Suddenly, Beatrice gives a nervous laugh. He has steered our boat precisely where the group has chosen to surface. Individual Two's tail and the Gemini are on a collision course.

Yvette barely raises her eyebrows.

Yvette recalls her first time out with whales, back in 1996 during Howard's first season here. She recalls the boat pilots were petrified when they got this close to a whale for the first time. She was too, she admits now -- quietly, of course. She remembers how the Malagasy pilots prompted her to be the one to tell Howard that it was time to turn around and go back to Nosy Mangabe.

She told Howard nothing, of course. Nor did she let on to the boat pilots how frightened she was.

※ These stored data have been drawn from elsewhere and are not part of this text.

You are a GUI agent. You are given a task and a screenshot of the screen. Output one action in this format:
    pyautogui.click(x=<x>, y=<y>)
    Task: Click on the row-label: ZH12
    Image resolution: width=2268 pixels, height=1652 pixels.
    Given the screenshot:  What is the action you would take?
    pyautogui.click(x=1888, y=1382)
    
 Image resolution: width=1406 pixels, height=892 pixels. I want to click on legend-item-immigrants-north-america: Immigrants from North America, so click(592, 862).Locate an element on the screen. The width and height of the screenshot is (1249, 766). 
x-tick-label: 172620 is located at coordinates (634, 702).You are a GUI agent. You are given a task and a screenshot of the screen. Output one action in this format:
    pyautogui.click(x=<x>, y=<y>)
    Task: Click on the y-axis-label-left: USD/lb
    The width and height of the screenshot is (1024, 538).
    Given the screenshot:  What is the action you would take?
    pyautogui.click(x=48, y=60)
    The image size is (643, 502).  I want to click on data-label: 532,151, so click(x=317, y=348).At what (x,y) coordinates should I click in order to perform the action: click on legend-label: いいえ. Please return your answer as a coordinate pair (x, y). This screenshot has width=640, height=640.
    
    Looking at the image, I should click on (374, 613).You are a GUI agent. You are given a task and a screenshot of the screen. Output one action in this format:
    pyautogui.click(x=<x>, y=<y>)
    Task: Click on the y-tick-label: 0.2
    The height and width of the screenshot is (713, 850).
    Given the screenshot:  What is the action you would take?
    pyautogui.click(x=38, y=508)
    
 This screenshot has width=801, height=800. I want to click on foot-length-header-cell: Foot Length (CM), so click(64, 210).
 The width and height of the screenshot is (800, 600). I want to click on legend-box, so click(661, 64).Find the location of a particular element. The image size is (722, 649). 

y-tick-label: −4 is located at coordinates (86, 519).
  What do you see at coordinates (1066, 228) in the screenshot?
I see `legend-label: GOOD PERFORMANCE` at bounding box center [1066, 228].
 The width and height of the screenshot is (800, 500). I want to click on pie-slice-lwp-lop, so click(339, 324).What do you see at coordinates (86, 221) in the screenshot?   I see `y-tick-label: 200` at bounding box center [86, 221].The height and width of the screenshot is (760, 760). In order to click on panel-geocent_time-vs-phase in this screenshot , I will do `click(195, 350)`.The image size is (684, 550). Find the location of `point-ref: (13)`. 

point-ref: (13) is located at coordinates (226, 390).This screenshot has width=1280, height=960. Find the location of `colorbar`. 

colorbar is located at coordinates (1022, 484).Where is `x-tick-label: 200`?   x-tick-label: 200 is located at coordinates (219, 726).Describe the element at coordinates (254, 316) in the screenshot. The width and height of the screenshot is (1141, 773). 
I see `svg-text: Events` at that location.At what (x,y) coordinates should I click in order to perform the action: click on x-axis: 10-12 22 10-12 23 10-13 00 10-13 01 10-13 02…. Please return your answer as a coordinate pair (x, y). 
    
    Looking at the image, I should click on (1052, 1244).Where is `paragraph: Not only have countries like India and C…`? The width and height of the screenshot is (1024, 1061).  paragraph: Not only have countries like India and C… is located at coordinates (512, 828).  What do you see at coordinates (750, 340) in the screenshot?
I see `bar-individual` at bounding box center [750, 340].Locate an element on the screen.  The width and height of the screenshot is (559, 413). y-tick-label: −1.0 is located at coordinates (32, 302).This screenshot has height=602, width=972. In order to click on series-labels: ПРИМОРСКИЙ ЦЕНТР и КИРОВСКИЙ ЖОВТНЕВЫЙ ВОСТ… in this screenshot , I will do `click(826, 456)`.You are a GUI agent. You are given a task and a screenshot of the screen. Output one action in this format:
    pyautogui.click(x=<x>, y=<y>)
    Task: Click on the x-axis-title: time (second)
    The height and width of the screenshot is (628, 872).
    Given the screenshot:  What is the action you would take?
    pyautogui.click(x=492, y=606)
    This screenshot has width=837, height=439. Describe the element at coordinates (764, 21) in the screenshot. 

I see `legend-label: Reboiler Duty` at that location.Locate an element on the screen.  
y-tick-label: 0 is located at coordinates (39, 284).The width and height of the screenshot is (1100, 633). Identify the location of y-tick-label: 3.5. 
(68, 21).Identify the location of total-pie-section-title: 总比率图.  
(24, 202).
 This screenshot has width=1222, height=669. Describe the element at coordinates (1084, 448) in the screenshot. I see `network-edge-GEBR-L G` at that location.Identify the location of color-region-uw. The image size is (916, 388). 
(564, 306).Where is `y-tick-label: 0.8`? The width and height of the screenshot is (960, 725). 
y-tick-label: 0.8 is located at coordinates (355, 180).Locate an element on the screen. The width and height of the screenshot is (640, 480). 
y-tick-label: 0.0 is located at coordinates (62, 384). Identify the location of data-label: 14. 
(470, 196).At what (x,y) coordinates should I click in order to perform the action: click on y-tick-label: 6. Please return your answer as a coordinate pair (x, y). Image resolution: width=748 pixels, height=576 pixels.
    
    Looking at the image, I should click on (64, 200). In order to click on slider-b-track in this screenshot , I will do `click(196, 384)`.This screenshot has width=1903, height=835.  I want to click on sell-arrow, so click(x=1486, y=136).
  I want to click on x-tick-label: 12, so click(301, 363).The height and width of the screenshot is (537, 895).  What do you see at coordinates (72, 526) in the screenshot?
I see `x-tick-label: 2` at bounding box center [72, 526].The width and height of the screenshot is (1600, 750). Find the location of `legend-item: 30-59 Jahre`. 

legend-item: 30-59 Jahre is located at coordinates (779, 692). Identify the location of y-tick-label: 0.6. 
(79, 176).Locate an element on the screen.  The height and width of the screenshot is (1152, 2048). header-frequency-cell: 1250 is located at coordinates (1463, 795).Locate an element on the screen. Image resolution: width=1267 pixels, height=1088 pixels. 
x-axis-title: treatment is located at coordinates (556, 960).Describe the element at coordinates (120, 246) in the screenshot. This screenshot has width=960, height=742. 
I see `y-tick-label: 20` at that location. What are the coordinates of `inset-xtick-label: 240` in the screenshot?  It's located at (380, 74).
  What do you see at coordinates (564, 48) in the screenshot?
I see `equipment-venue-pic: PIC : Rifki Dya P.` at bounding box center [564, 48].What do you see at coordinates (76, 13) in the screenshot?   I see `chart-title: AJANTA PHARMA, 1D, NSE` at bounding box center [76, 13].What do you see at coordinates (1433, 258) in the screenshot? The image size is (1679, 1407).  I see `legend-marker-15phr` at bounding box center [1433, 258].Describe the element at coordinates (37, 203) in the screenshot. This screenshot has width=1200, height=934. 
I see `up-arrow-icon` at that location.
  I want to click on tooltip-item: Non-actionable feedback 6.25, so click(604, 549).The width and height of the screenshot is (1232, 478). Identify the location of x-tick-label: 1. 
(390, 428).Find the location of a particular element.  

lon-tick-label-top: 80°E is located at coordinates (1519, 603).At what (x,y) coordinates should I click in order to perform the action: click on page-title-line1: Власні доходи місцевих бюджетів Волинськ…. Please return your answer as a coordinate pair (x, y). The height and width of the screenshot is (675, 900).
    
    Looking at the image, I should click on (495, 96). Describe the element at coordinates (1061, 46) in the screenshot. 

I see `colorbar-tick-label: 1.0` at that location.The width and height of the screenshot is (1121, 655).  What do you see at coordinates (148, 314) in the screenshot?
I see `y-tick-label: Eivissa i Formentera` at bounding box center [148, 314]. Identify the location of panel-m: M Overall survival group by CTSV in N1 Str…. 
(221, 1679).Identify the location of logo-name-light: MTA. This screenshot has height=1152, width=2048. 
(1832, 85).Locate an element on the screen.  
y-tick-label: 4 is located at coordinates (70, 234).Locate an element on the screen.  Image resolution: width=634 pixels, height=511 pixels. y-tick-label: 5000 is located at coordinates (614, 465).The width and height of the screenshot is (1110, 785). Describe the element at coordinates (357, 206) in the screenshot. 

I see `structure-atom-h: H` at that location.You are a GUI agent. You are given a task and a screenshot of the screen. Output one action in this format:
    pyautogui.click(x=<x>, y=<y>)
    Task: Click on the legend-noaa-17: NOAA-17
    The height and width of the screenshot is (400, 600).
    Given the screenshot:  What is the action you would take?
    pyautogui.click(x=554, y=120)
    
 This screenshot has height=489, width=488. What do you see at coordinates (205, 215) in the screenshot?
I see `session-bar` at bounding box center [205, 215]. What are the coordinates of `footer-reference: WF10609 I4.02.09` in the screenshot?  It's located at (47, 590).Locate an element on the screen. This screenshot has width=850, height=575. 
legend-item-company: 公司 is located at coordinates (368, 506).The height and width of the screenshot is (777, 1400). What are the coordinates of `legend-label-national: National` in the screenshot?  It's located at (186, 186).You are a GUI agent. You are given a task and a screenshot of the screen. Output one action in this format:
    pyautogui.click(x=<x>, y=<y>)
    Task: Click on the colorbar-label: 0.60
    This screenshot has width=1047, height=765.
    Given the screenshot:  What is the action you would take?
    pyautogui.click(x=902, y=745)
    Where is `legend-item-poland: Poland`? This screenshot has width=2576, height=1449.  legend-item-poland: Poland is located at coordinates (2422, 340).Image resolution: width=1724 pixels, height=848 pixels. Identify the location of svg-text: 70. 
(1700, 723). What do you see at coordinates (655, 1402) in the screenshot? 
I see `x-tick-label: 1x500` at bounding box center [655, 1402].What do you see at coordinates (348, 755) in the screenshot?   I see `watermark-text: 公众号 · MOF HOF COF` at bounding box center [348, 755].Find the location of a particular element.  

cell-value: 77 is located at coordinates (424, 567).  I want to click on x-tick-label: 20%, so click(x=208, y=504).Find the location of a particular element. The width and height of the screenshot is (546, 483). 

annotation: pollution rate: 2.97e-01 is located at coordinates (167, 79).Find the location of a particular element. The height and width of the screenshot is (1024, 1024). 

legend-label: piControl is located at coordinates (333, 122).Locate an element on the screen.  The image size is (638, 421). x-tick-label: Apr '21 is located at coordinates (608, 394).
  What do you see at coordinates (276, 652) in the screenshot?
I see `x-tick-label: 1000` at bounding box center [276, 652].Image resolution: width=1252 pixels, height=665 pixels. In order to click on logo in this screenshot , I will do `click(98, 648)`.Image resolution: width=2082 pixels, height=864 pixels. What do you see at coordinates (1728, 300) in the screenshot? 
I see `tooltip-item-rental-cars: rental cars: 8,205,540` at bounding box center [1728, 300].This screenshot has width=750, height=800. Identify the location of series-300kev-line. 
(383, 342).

Now, she directs Beatrice to keep after Individual Two, who appears to be either the primary escort or the challenger, with Individual One being the focal animal. Yvette sets her crossbow, aims and shoots. The biopsy dart connects with and bounces off the moving target, just like it should. When Beatrice wheels around to retrieve it, we see there is no sample inside.

I write: "Biopsy I2. Strike no take; reaction low tail flick."

Yvette readies another dart, dousing it in alcohol. Again, she shoots. This time, I write: "Biopsy I2, no strike." In other words, she missed.

We collect our dart and play catch up with the whale group that appears to be swimming with a destination in mind: somewhere due south, down the coast. Antarctica?

Kevin's hat blows off. Beatrice turns hard and Kevin snags it out of a swell.

Do I need to record a course change?

Again, Yvette shoots. I write: "Biopsy I2, shot, strike, small take." She picks mere flecks of black skin out of the bolt with a tweezers and saves them in a specimen bottle. It is, however, probably enough for Howard's DNA analysis.

Now, we're after Individual One, the focal animal with the notched dorsal fin. Just when her tail fluke is pointing straight up, Yvette gets a shot off. Strike! The dart hits and bounces off. We collect it: No take.

I want to write about what a great shot it was and describe Yvette's persistence in the face of adversity, but the page on which I am writing is smudged by splashes. My neat printing has devolved into scrawl. The wind is up; there are whitecaps now. All of a sudden, our group appears to be splitting: where's Individual Three? How about Individual Five?

Yvette says something about a new group and Individual Eight and Individual Nine.

Kevin is snapping series of photos and all I am writing is I? I? I? I? I?

Individual Who?

And then we lose a dart. And then we break a dart. And then we have engine problems.

It's just another cold, clinical, unemotional day of conducting whale science. You can read all about it in my little yellow logbook.